М.Р.: Тогда позвольте вопрос: с одной стороны, Вы критикуете левых – совершенно справедливо! – за то, что они молчали о зверствах сталинского режима, а с другой – опираясь в том числе на Солженицына, описываете реальную ситуацию в Советском Союзе. Для меня это неприемлемо, и я объясню почему. Солженицын занимает очень четкую идеологическую позицию. Но Солженицын не объясняет, почему в 30-х годах люди так часто доносили друг на друга, а ведь доносы исчислялись десятками миллионов. Другой факт, который Солженицын не объясняет – не может объяснить, потому что это разрушает основание его теории: как случилось, что 80% партийных руководителей самого высокого ранга имели крестьянское происхождение, т.е. были тем самым народом, который отверг коммунизм как нечто чужеродное. Если я начну перечислять все, чего Солженицын не объясняет, потому что это противоречит его четким идеологическим позициям, получается длиннющий список. Солженицын хочет во что бы то ни стало снять вину с народа и упрощает вещи.
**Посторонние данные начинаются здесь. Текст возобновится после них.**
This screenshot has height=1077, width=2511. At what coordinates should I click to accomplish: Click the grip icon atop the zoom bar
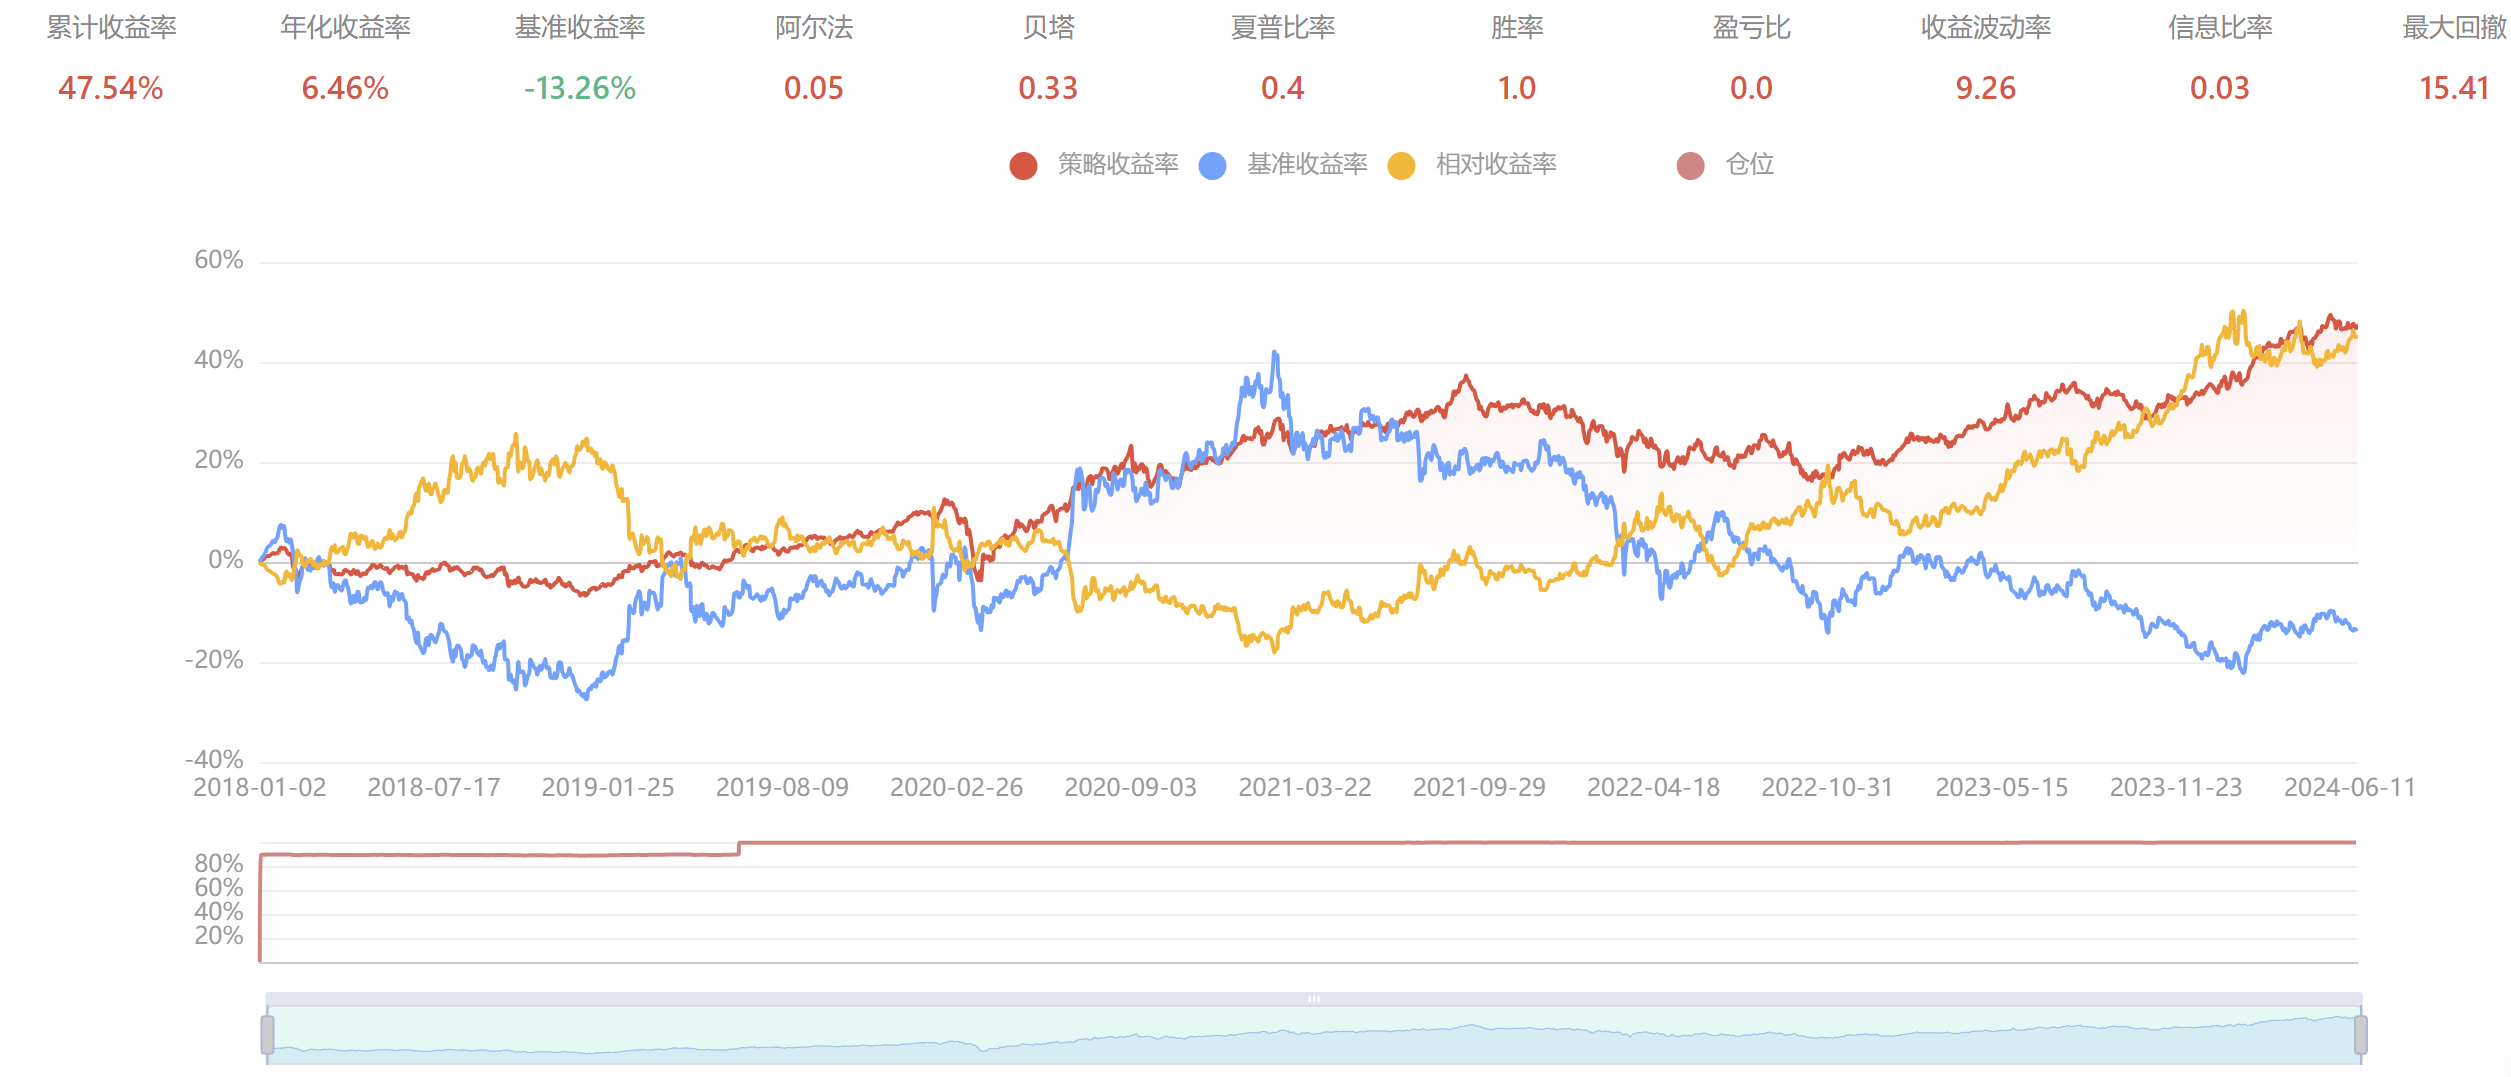tap(1314, 999)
Он прав в том, что марксизм сталинского образца сыграл более или менее важную роль, но из этого проистекает более общий вопрос о роли идеи в истории. Я задаю себе вопрос: многое ли можно объяснить, опираясь на идеологию, ведь интерпретациям марксизма несть числа? Сталинская интерпретация была в определенном смысле неортодоксальной. Многие вообще считали его еретиком. Можем ли мы называть идеи главенствующей силой и объяснять с их помощью исторические феномены, на которые действуют и другие силы?
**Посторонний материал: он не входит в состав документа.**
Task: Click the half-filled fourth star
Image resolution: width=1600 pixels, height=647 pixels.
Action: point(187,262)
А.Г.: Вы задали сразу несколько вопросов, в том числе о Солженицыне. Я действительно написал книгу «Защитить Солженицына» в те годы, когда он был идолом интеллектуалов, как правых, так и левых. В Европе доминировала теория, с которой соглашались и правые и левые, объяснявшая пришествие коммунизма в Россию ее отсталостью, с чем Солженицын категорически не соглашался. Он считал, что нельзя не учитывать ускоренную модернизацию страны – и не только коммунистическую, но и изначальную, ту, что проводил Петр I. Солженицына потрясало, что европейцы – вне зависимости от исповедуемых политических взглядов – всегда объясняют ужасы революции, происходящие вдалеке от сердца Европы, отсталостью, дикостью. Китайский коммунизм имеет сугубо национальный характер, как и пиратский вьетнамский, варварский камбоджийский, мачистский латиноамериканский, в том числе кубинский. Установление коммунистического строя в любой стране всегда неизбежно высвобождает, оживляет традиции национального варварства: концентрационные лагеря в СССР, Китае, Эфиопии или на Кубе устроены по-разному, везде присутствует местный колорит. Но лагеря есть везде.
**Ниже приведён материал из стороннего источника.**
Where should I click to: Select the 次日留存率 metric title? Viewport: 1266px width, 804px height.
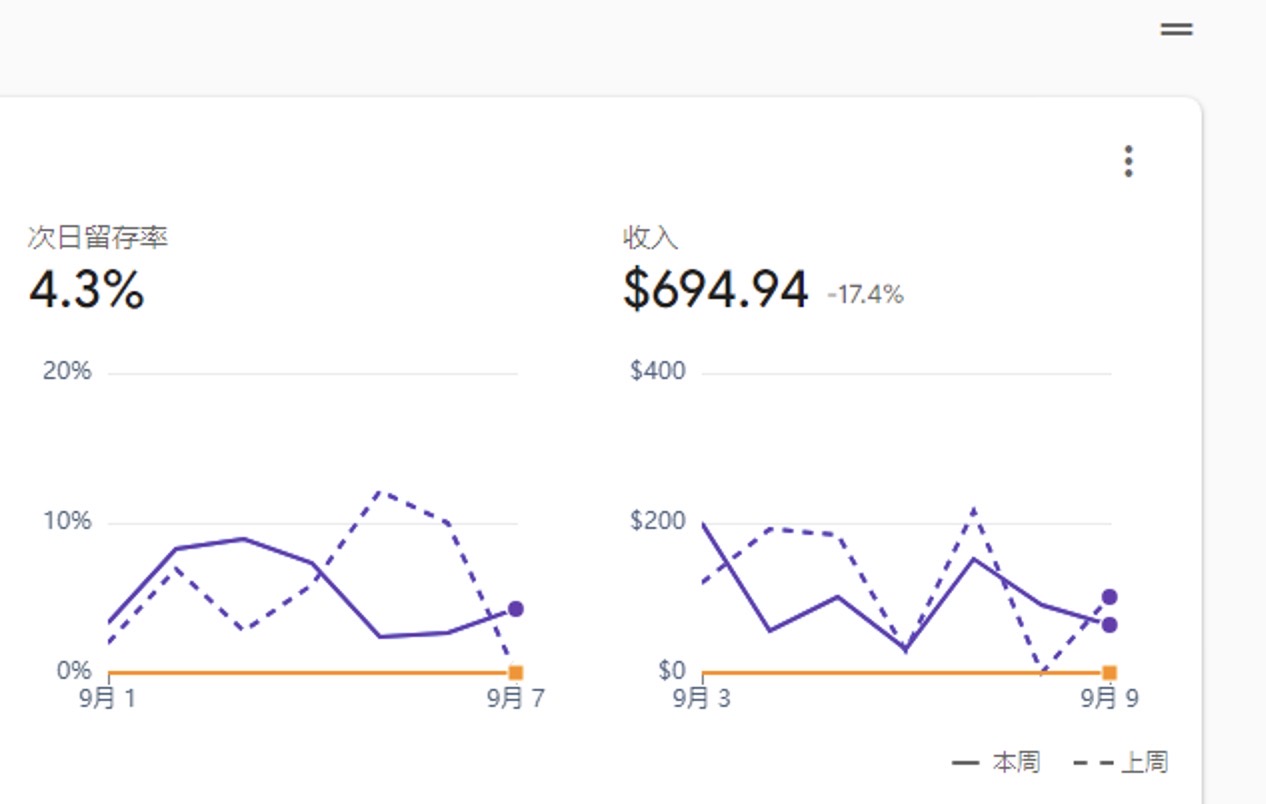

М.Р.: Вы подчеркиваете сходство, хотя серьезных различий всегда больше.

А.Г.: Тоталитаризм универсален по форме и национален по содержанию. Здесь нужно говорить о роли элиты и народа.

М.Р.: А как же идеи?

А.Г.: Идеи… Думаю, нужно стать чуточку менее старомодным. Идеи или идеология, идеи, внедряемые властью, или вполне осязаемые, материальные реальности, инфраструктура, а не сверхструктура (надстройка) – этот спор кажется мне устаревшим и неуместным. Французским историкам удалось отделить подлинное от надуманного, они показали, что существует область сугубо спекулятивных, теоретических идей, область конкретных суждений, а между ними – нравы, поведение, привычки, относящиеся ко сну, еде, вере… Именно на этом уровне следует размышлять и анализировать. На мой взгляд, идеологическое воздействие марксизма заключалось не в том, что люди, вовсе не имевшие идей, заимели их и стали пользоваться учебником по марксизму как дорожным атласом, как картой исторического пути. Универсальным в его воздействии была отмена табу. Возник кризис ценностей – сначала у интеллектуалов: Достоевский видел это в Герцене и многих других, – а потом и у народа. Кравченко описывает сцену, свидетелем которой был однажды в поезде – дело происходило в 20-х годах: сидевшие напротив него крестьяне разговаривали, причем довольно свободно. Неожиданно в вагон вошел партийный агитатор. Он вмешался, закричал: «Вы разве не знаете, что Бога отменили?! Так сказал товарищ Ленин. Бога больше нет!» В купе установилась мертвая тишина. Думаю, это хороший пример переоценки ценностей.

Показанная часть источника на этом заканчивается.